Note that a subset of files used to not be available via the S3 bucket and was instead retrieved from the ConnectomeDB database. This has since been rectified, but the ConnectomeDB download option was kept as a redundant fallback. When retrieving files from ConnectomeDB, you will be asked to supply your ConnectomeDB credentials (user name and password) instead of your AWS credentials. As with AWS credentials, you will only need to supply these credentials once.
Each HCP1200/
subject directory in this dataset is a DataLad subdataset. The
command datalad get -n <subject-id>
clones this subdataset and allows to
access this subjects release notes (subdirectory release-notes
). Within each
subject's subdataset, one DataLad subdataset exists for each additional
available subdirectory (e.g., MEG
, T1w
, etc., as far as available
for the particular subject).
If you have never used DataLad before, please read the section on DataLad datasets below.

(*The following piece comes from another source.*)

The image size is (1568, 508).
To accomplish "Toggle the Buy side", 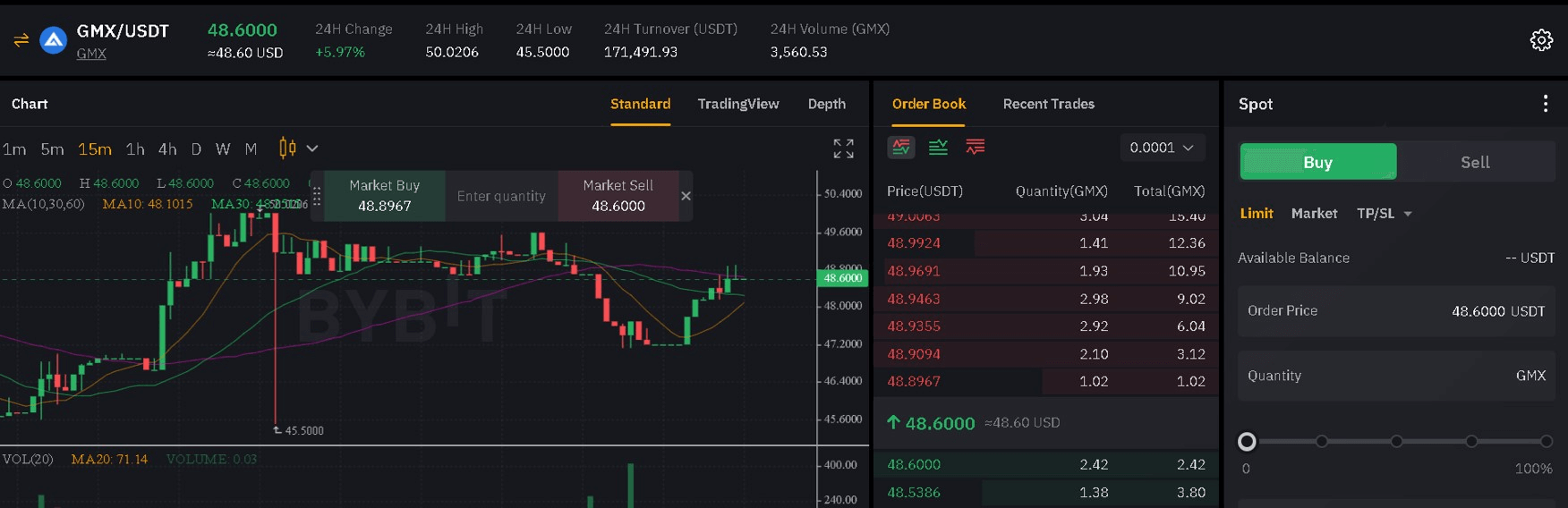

This repository is a DataLad dataset. It allows fine-grained data access up to the level of single files of the HCP Open Access dataset without hosting the HCP data. In order to use this repository for data retrieval, DataLad is required. It is a free and open source command line tool, available for all major operating systems, and builds up on Git and git-annex to allow sharing, synchronizing, and version controlling collections of large files. You can find information on how to install DataLad at handbook.datalad.org/en/latest/intro/installation.html.
A DataLad dataset can be cloned
by running
datalad clone <url>
Once a dataset is cloned, it is a light-weight directory on your local machine. At this point, it contains only small metadata and information on the identity of the files in the dataset, but not actual content of the (sometimes large) data files.
After cloning a dataset, you can retrieve file contents by running
datalad get <path/to/directory/or/file>
This command will trigger a download of the files, directories, or subdatasets you have specified.
DataLad datasets can contain other datasets, so called subdatasets. If you clone the top-level dataset, subdatasets do not yet contain metadata and information on the identity of files, but appear to be empty directories. In order to retrieve file availability metadata in subdatasets, run
datalad get -n <path/to/subdataset>
Afterwards, you can browse the retrieved metadata to find out about subdataset contents, and
retrieve individual files with datalad get
. If you use datalad get <path/to/subdataset>
,
all contents of the subdataset will be downloaded at once.
DataLad datasets can be updated. The command datalad update
will fetch updates and store them
on a different branch (by default remotes/origin/master
). Running
datalad update --merge
will pull available updates and integrate them in one go.
More information on DataLad and how to use it can be found in the DataLad Handbook at handbook.datalad.org. The chapter "DataLad datasets" can help you to familiarize yourself with the concept of a dataset.